Il Capacity Building per costruire competenze e creare opportunità: l’esperienza di Fondazione Adecco con Differenza Donna
Dal 2017 Fondazione Adecco è implementing partner dell’UNHCR, l’Agenzia ONU per i Rifugiati, con la quale realizza iniziative volte a migliorare l’occupabilità di persone rifugiate e richiedenti asilo. La collaborazione, rinnovata nel 2025, si evolve nel progetto WEC – Welcome Empowering Connections: bridges to refugee’s job inclusion, che include percorsi di Capacity Building sviluppati da Fondazione Adecco per gli operatori e le operatrici del Terzo Settore.
Capacity Building: generare valore per le persone e per la società
I percorsi di Capacity Building sono insiemi di attività finalizzati a rafforzare competenze, risorse e strumenti di persone e organizzazioni, con l’obiettivo di renderle più efficaci, sostenibili e capaci di generare impatto sociale nel tempo.

——————

→ **ESERCIZIO SCRITTO A**:
Aggiorni la parte dell'elenco che va dall'inizio fino alla riga contenente "Image resolution: width=1024", inclusa, sostituendo "Select" con "Choose" e lasciando invariato tutto il resto.

——————

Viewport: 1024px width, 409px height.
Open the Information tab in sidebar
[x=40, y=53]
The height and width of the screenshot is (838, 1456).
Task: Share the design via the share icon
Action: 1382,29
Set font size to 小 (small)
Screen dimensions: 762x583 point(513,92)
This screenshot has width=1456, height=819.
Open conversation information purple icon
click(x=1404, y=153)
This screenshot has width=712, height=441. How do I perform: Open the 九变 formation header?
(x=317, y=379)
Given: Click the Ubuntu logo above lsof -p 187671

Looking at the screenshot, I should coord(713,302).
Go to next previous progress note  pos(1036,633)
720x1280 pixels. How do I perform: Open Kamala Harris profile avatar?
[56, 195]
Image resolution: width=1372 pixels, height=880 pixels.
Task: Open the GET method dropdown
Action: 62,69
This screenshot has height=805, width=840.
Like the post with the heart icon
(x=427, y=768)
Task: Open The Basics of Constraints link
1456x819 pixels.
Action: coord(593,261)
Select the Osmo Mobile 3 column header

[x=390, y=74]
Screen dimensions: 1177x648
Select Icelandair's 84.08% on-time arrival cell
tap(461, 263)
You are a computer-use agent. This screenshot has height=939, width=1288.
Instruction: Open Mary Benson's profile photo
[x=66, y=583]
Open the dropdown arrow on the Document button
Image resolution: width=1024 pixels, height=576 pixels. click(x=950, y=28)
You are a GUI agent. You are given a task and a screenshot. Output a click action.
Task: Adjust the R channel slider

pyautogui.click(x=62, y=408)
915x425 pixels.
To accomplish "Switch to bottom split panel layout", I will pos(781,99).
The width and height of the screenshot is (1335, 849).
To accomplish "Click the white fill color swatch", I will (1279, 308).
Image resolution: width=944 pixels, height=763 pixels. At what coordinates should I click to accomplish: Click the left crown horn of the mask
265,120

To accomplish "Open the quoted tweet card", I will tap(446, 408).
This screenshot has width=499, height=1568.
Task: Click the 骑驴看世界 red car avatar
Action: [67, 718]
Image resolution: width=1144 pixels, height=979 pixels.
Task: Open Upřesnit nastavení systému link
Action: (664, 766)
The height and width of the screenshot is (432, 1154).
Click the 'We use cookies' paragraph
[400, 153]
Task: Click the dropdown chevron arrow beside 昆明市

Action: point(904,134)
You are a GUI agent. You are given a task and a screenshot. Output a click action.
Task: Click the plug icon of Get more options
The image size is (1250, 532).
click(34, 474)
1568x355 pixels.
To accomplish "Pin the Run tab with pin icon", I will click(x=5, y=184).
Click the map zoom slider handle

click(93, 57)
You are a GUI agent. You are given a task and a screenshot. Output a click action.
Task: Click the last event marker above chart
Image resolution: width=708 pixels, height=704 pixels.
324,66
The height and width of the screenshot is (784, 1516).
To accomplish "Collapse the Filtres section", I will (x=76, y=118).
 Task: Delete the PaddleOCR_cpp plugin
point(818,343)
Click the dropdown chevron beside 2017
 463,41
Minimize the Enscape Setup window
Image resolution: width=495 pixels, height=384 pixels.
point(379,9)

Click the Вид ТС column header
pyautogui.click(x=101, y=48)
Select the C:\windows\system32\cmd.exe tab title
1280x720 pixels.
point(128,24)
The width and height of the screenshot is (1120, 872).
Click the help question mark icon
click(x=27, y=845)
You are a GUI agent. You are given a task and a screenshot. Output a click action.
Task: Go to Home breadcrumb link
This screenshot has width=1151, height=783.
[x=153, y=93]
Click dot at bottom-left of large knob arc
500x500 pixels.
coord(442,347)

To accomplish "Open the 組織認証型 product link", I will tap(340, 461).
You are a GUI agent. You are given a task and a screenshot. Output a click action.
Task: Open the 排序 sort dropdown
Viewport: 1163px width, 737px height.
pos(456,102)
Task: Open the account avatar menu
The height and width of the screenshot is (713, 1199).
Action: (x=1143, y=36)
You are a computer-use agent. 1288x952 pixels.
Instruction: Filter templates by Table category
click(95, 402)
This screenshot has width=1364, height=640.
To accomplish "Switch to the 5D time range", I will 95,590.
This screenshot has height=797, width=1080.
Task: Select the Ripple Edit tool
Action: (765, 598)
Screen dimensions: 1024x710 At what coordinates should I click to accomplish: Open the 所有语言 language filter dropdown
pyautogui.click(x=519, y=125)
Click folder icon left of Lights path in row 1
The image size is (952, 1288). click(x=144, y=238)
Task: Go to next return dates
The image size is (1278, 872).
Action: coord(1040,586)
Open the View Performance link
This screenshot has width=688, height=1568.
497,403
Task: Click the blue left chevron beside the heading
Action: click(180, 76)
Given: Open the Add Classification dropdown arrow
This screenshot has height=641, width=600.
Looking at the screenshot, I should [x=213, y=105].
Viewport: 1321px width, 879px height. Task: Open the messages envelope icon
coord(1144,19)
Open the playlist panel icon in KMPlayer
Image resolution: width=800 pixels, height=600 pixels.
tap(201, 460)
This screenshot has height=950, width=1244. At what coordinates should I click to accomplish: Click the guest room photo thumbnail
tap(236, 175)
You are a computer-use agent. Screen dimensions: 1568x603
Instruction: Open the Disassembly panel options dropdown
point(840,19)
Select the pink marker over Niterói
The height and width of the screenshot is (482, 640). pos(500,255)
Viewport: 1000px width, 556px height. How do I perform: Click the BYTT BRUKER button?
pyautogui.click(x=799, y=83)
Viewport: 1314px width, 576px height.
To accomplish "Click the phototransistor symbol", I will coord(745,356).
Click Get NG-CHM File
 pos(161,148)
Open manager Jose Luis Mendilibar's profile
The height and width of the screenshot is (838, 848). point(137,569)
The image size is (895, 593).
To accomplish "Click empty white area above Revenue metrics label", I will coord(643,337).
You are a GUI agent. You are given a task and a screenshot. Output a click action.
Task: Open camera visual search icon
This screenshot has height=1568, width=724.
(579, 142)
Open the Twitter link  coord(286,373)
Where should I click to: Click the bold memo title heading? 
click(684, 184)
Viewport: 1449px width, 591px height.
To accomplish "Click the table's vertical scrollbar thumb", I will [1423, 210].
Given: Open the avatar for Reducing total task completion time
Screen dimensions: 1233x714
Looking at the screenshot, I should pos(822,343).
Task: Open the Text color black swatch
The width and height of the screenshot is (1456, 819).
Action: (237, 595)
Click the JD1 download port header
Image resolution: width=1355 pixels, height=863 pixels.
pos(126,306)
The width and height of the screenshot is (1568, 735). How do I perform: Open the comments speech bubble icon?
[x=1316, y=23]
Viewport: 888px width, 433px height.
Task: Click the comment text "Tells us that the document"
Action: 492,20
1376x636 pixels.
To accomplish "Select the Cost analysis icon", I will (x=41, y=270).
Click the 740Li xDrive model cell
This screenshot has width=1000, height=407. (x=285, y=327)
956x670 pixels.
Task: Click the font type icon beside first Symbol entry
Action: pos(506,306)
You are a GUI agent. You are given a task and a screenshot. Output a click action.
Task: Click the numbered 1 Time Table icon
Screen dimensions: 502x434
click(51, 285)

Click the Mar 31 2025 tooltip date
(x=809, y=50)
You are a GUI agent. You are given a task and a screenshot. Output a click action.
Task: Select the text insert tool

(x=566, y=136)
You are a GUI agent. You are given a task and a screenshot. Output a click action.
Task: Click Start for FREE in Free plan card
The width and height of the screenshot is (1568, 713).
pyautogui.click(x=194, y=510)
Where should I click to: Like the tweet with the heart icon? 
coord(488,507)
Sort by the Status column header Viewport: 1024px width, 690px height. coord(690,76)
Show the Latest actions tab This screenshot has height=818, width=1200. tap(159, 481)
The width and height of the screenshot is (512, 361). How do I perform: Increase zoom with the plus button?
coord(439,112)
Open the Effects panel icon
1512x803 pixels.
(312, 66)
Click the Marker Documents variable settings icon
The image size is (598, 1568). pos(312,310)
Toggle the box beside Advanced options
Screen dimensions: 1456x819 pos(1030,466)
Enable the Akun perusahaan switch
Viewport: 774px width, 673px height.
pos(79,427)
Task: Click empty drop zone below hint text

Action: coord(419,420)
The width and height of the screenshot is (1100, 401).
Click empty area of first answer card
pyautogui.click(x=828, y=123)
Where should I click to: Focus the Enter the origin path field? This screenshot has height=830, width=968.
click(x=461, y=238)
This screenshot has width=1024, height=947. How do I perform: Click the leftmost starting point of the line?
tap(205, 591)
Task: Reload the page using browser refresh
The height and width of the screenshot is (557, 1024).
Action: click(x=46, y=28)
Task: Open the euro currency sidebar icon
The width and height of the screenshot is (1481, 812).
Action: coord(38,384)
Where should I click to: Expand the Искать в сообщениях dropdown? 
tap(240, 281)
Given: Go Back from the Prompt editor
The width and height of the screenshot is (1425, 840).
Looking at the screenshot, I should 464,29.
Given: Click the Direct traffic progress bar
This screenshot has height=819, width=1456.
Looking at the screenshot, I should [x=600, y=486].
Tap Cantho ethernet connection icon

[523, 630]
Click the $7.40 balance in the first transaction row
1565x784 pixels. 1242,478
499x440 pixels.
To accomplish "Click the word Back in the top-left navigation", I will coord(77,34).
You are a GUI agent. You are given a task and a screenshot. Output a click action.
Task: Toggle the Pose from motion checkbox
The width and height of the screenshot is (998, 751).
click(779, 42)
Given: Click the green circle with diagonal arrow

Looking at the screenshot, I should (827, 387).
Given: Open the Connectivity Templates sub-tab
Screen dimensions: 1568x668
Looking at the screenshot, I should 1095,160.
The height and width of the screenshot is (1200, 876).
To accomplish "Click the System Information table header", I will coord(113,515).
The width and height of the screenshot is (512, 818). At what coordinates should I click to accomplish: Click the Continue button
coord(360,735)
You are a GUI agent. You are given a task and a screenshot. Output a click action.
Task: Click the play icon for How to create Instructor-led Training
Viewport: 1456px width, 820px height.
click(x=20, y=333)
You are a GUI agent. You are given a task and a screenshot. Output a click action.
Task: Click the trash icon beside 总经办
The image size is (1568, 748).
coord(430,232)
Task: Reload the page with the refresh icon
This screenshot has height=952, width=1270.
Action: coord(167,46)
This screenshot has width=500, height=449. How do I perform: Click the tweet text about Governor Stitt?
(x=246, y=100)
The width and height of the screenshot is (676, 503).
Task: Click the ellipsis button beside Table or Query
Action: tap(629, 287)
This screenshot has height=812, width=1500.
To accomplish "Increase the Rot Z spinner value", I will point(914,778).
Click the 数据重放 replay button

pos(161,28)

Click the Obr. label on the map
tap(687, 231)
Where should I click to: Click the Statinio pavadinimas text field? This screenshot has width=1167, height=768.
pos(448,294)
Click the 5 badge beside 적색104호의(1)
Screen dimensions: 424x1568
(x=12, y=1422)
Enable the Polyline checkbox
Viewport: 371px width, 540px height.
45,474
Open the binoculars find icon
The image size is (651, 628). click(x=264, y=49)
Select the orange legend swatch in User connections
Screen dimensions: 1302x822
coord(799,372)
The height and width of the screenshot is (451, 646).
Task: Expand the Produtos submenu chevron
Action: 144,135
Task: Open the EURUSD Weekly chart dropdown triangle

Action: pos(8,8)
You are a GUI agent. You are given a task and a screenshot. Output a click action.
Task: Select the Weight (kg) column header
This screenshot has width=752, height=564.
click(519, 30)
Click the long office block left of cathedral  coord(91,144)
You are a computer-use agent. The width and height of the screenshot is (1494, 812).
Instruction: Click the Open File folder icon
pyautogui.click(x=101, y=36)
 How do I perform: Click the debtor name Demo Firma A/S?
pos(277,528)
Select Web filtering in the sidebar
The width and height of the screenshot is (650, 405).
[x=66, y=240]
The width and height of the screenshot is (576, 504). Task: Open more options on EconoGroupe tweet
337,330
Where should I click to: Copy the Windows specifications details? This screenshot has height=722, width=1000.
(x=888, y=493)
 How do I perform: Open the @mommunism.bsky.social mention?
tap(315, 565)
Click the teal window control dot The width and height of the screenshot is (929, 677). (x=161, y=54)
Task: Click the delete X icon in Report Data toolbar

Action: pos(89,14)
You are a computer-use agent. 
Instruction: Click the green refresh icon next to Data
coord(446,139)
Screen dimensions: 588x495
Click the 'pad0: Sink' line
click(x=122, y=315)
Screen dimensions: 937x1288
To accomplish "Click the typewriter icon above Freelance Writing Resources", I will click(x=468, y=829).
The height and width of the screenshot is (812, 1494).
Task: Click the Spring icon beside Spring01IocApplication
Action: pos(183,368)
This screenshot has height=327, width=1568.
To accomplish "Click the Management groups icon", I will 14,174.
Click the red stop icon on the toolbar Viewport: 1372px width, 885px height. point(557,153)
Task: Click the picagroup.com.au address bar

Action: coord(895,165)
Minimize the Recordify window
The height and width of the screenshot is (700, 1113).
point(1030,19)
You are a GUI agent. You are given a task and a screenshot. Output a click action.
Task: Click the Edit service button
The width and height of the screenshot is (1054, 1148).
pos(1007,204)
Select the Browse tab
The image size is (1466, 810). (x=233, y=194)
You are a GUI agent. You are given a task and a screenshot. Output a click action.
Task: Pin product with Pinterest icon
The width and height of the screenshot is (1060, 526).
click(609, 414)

——————

→ **ESERCIZIO SCRITTO B**:
Risponda alle seguenti domande sull'articolo:
(i) Da quale anno Fondazione Adecco è implementing partner dell'UNHCR?
(ii) A chi sono rivolti i percorsi di Capacity Building sviluppati da Fondazione Adecco nel progetto WEC?
(iii) Che cosa mirano a rafforzare i percorsi di Capacity Building?

→ **RISPOSTA COMPLETA A**:
Viewport: 1024px width, 409px height.
Open the Information tab in sidebar
[x=40, y=53]
The height and width of the screenshot is (838, 1456).
Task: Share the design via the share icon
Action: 1382,29
Set font size to 小 (small)
Screen dimensions: 762x583 point(513,92)
This screenshot has width=1456, height=819.
Open conversation information purple icon
click(x=1404, y=153)
This screenshot has width=712, height=441. How do I perform: Open the 九变 formation header?
(x=317, y=379)
Given: Click the Ubuntu logo above lsof -p 187671

Looking at the screenshot, I should coord(713,302).
Go to next previous progress note  pos(1036,633)
720x1280 pixels. How do I perform: Open Kamala Harris profile avatar?
[56, 195]
Image resolution: width=1372 pixels, height=880 pixels.
Task: Open the GET method dropdown
Action: 62,69
This screenshot has height=805, width=840.
Like the post with the heart icon
(x=427, y=768)
Task: Open The Basics of Constraints link
1456x819 pixels.
Action: coord(593,261)
Choose the Osmo Mobile 3 column header

[x=390, y=74]
Screen dimensions: 1177x648
Choose Icelandair's 84.08% on-time arrival cell
tap(461, 263)
You are a computer-use agent. This screenshot has height=939, width=1288.
Instruction: Open Mary Benson's profile photo
[x=66, y=583]
Open the dropdown arrow on the Document button
Image resolution: width=1024 pixels, height=576 pixels. click(x=950, y=28)

→ **RISPOSTA COMPLETA B**:
(i) Dal 2017.
(ii) Agli operatori e alle operatrici del Terzo Settore.
(iii) Le competenze, le risorse e gli strumenti di persone e organizzazioni.